Task brief: Please format all of the items below as a numbered list, leaving out any blank lines.

======== Recorded information

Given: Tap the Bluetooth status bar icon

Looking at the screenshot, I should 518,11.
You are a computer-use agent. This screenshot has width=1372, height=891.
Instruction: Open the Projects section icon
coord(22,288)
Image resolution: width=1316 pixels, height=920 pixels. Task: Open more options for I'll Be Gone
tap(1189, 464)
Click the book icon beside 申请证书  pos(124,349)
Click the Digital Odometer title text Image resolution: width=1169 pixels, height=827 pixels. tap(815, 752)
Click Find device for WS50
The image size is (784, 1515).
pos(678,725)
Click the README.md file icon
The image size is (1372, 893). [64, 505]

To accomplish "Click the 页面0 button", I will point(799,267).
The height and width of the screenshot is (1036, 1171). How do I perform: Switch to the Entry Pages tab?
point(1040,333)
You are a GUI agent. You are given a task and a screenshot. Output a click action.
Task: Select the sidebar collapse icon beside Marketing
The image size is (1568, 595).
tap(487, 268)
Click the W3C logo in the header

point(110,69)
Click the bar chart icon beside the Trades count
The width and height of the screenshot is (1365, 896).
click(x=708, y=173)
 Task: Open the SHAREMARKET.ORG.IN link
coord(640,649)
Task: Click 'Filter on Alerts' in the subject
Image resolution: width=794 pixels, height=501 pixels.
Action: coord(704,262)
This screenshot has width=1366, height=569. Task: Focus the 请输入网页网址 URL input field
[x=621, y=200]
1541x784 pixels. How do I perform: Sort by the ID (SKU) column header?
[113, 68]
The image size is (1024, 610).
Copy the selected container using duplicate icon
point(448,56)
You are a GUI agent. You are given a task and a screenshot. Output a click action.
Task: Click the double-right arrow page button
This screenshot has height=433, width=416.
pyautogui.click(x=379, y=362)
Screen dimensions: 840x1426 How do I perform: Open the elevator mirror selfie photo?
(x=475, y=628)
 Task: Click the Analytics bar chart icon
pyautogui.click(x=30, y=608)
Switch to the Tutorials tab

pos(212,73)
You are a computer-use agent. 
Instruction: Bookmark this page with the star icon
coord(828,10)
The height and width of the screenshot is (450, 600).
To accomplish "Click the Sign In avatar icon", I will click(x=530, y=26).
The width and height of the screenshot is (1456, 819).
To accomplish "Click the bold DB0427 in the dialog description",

================

Response:
1. Given: Tap the Bluetooth status bar icon
2. Looking at the screenshot, I should 518,11.
3. You are a computer-use agent. This screenshot has width=1372, height=891.
4. Instruction: Open the Projects section icon
5. coord(22,288)
6. Image resolution: width=1316 pixels, height=920 pixels. Task: Open more options for I'll Be Gone
7. tap(1189, 464)
8. Click the book icon beside 申请证书  pos(124,349)
9. Click the Digital Odometer title text Image resolution: width=1169 pixels, height=827 pixels. tap(815, 752)
10. Click Find device for WS50
11. The image size is (784, 1515).
12. pos(678,725)
13. Click the README.md file icon
14. The image size is (1372, 893). [64, 505]
15. To accomplish "Click the 页面0 button", I will point(799,267).
16. The height and width of the screenshot is (1036, 1171). How do I perform: Switch to the Entry Pages tab?
17. point(1040,333)
18. You are a GUI agent. You are given a task and a screenshot. Output a click action.
19. Task: Select the sidebar collapse icon beside Marketing
20. The image size is (1568, 595).
21. tap(487, 268)
22. Click the W3C logo in the header
23. point(110,69)
24. Click the bar chart icon beside the Trades count
25. The width and height of the screenshot is (1365, 896).
26. click(x=708, y=173)
27.  Task: Open the SHAREMARKET.ORG.IN link
28. coord(640,649)
29. Task: Click 'Filter on Alerts' in the subject
30. Image resolution: width=794 pixels, height=501 pixels.
31. Action: coord(704,262)
32. This screenshot has width=1366, height=569. Task: Focus the 请输入网页网址 URL input field
33. [x=621, y=200]
34. 1541x784 pixels. How do I perform: Sort by the ID (SKU) column header?
35. [113, 68]
36. The image size is (1024, 610).
37. Copy the selected container using duplicate icon
38. point(448,56)
39. You are a GUI agent. You are given a task and a screenshot. Output a click action.
40. Task: Click the double-right arrow page button
41. This screenshot has height=433, width=416.
42. pyautogui.click(x=379, y=362)
43. Screen dimensions: 840x1426 How do I perform: Open the elevator mirror selfie photo?
44. (x=475, y=628)
45.  Task: Click the Analytics bar chart icon
46. pyautogui.click(x=30, y=608)
47. Switch to the Tutorials tab
48. pos(212,73)
49. You are a computer-use agent. 
50. Instruction: Bookmark this page with the star icon
51. coord(828,10)
52. The height and width of the screenshot is (450, 600).
53. To accomplish "Click the Sign In avatar icon", I will click(x=530, y=26).
54. The width and height of the screenshot is (1456, 819).
55. To accomplish "Click the bold DB0427 in the dialog description",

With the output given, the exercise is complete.